While I was digging through all that, I came across references to a statistical modeler called Eureqa that was developed in Cornell’s creative machines lab a few years ago. I’d seen mention it before in the geek press, but this was the first time that I had a situation where it might be useful to me personally. So I downloaded their free trial version and day-am! This slick bit of code made me feel like a ten year old who’s been left alone in the cockpit of some large piece of earth moving equipment that still has the key in the ignition. Clearly this was a tool for real scientists, and I should probably wait for that adult supervision. But…well…I’ve been failing that kind of marshmallow test for quite a while now.

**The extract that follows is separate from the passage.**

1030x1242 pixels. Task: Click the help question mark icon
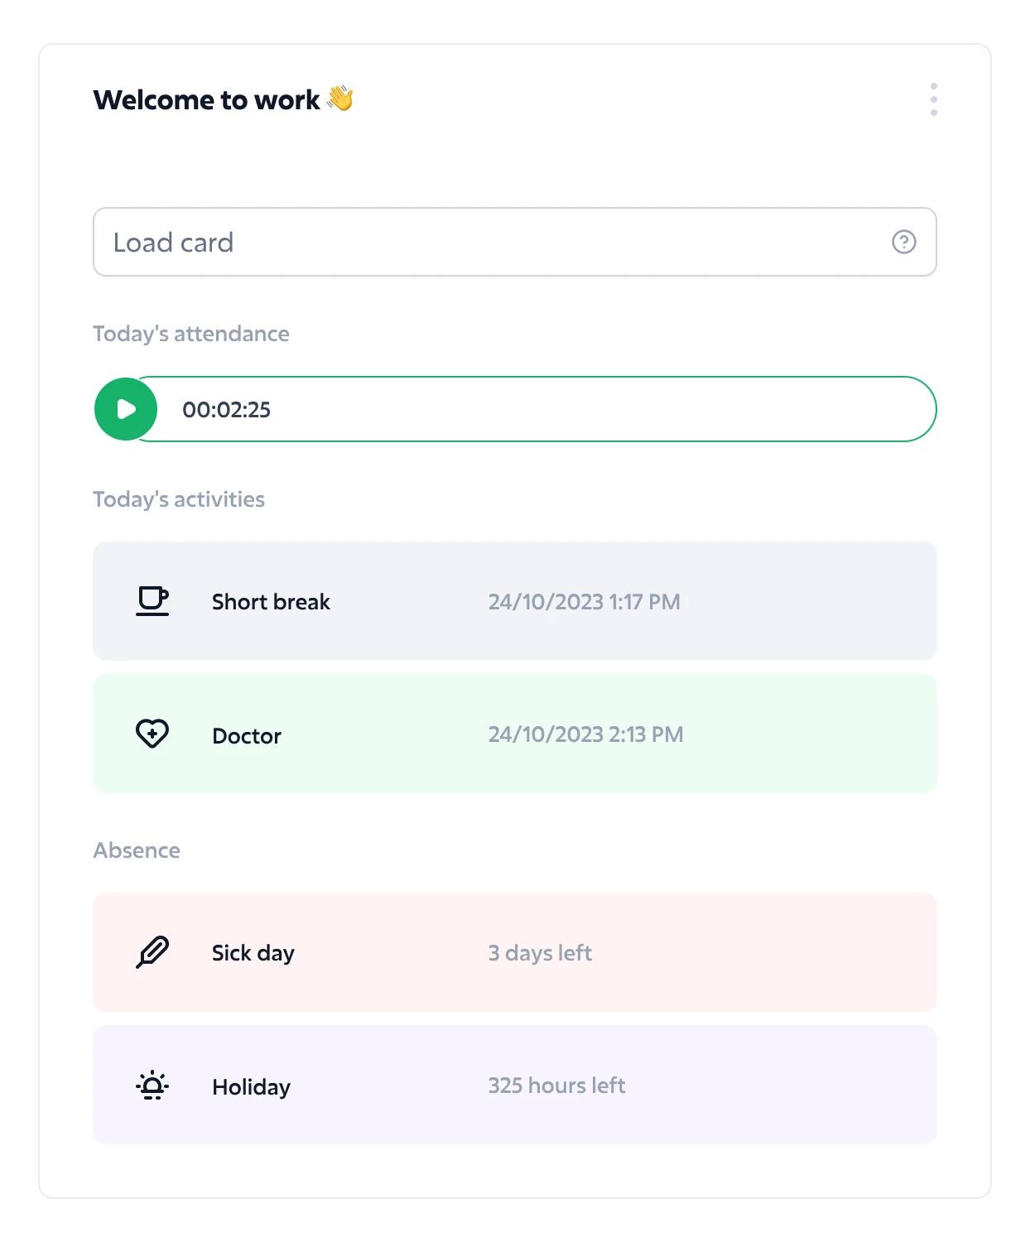click(x=903, y=242)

And I didn’t get much out of it at first, but after going over their tutorials I found it was fairly easy to change the generic y=f(x) starting point to any model you want. This lets you can derive arbitrary constants from a really disorganized lump of data without having to do all that grunt work in Excel. I did a couple of runs with the Logistic function, and with the Gompertz curve:
Note: the functions specified with empty brackets: f1(), f2() etc. force the solver to put a constant at that location
My raw data did not really have (0,0) point due to sensor mounting offsets, and the loggers never went beyond 75 degrees of deflection. But I found that by adding an arbitrary point at (90,90) I could move the upper asymptote away from that bulk at the top end of the plot. After seeing the improvement from that change, and after deleting a few outliers, I let Eureqa take another shot from the default y=f(x) starting point:
Now that’s starting to look better, and I was not selecting the very “best” solution according to their fit metrics. If you leave the solver running for a long time (say, while you go have dinner…) it just keeps chugging away, adding coefficients until you have something large and ugly. But I am sure that if I actually knew what I was doing, the correct solutions would jump right out at me. The press often overlooks this critical step with their hyperbole about Eureqa “replacing” scientists: the real world is not a simple pendulum: it’s a warm, squishy, mess that involves a lot of value judgment.

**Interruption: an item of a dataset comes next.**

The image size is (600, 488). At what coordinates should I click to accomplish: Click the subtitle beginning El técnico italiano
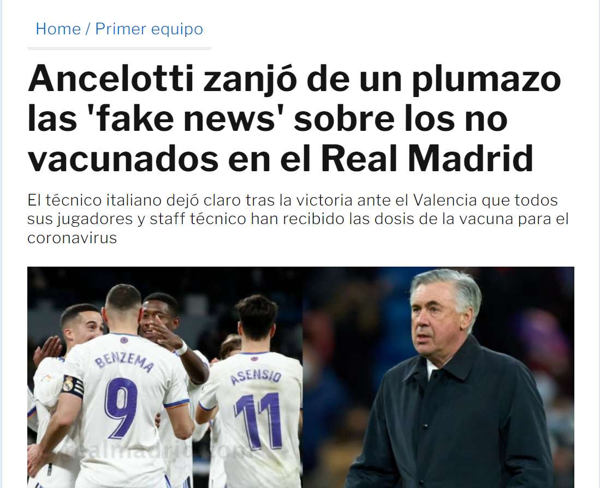point(298,219)
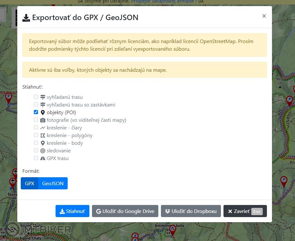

More electrons will give their lives as I burn through my 30 day trial. It’s too bad Nutonian wants $30/month for their cheapest license. If they went with the WordPress model (ie: $30 a year for the little guys) I’m sure every maker in the world would be using this software to sort out one-of-a-kind build issues like this. Of course, I’m not sure this exercise actually taught me anything about the physical phenomenon involved. But if blindly applying complex, statistically derived equations is good enough for Wall Street, then it’s good enough for me. What could possibly go wrong? 🙂
And…Happy Birthday to my brother Mike!
As a seasoned Linux system bender, he was one of the first people to bring the Arduino / Open Source Hardware phenomenon to my attention. And he is also someone who knows how absurd it is for me to post on anything mathematical.